Aunque los talleres que los fabrican siguen usando técnicas medievales con muy pocos cambios y modernizaciones, el vitral ha vuelto a nacer: se ha recreado. Podríamos hablar de cientos de vitrales magníficos en nuestro país aunque sólo citaré unos pocos: los “cosmovitrales” de Toluca, los plafones del Gran Hotel de México o la grandiosa cortina de tífani del Palacio de Bellas Artes, en la capital. Casi todo el cristal que se usa en México es importado de Estados Unidos, Europa o del Oriente, debido a que México no produce la cantidad ni la calidad de los vidrios requeridos. Básicamente, en nuestro país se producen tres tipos de cristal conocidos como “concha”, “tapiz” y “gota”. Existen varios tonos de cada uno de éstos que pueden ser transparentes u opalinos.
Las pinturas también son mayormente importadas y el biselado casi siempre es mandado hacer fuera del taller, mientras que los mastiques y los esmerilados son logrados dentro del propio establecimiento, hechos con polvo de metal o con “vidrio chip”, método para abrir fisuras transversales. Quizás uno de los serios problemas del vitral actualmente –en nuestro país y en el mundo- es el de sus costos. Como todo lo elaborado manualmente durante semanas o hasta meses enteros de trabajo, el vitral es costoso. Por lo tanto, una nueva forma has hecho su aparición: se trata del vitral transparente.

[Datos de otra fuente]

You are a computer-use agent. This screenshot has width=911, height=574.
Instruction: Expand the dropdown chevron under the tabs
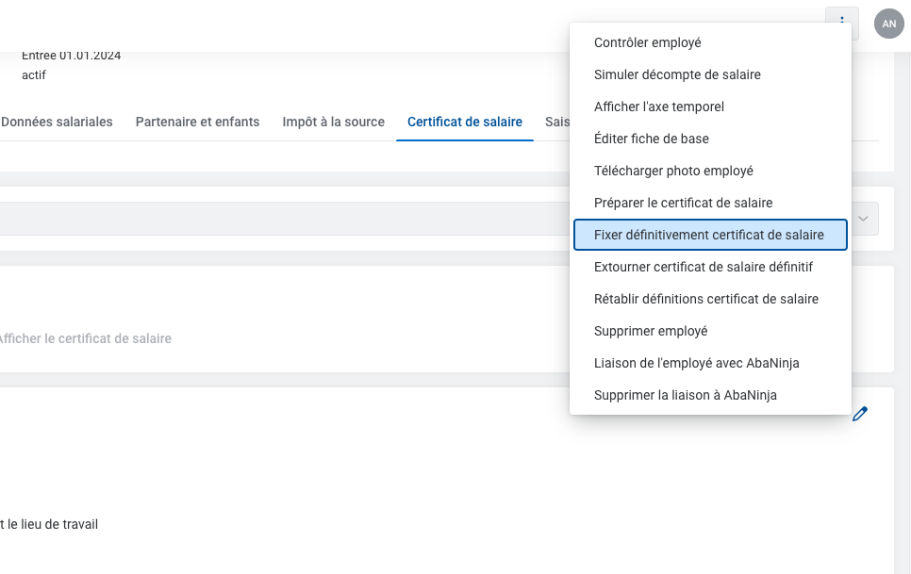tap(863, 219)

Se bisela cada pieza del gran rompecabezas antes de hacer el ensamblado. De este modo, la luz, aunque no es matizada por colores, es desprendida de sus cualidades comunes por los ángulos y contornos del vidrio. Esta técnica se usa sobre todo en puertas y está muy presente en la arquitectura actual.
Una de las formas más fáciles de trabajar el vidrio para darle una nueva perspectiva es pegando piezas de colores sobre una base de cristal transparente. Esta técnica, de “fusionado”, hoy está de moda. Con ella se logran desde grandiosos diseños hasta figuras mucho más sencillas y pequeñas, como cruces para bautizos, adornos para árboles de Navidad o figuras varias. El “fusionado” es laborioso aunque se esté eliminando completamente el plomo y el cemento. Es necesario elegir piezas de cristal compatible para no arriesgar que la expansión diferente de los materiales perjudique el producto acabado. Todo se hace con calor intenso de hasta 750°C salido de los hornos que ablandan e integran las diferentes piezas. Tanto en los primeros y más grandes talleres, como la Casa de la Peñas, o la Mansión de los Vitrales, en la ciudad de México, o en los recientes, como los de Ricardo Lemus, estos singulares vidrios siguen produciendo su magia. No hay límite para la imaginación cuando el artesano se viste de artista y comienza a pintar de luz el ambiente.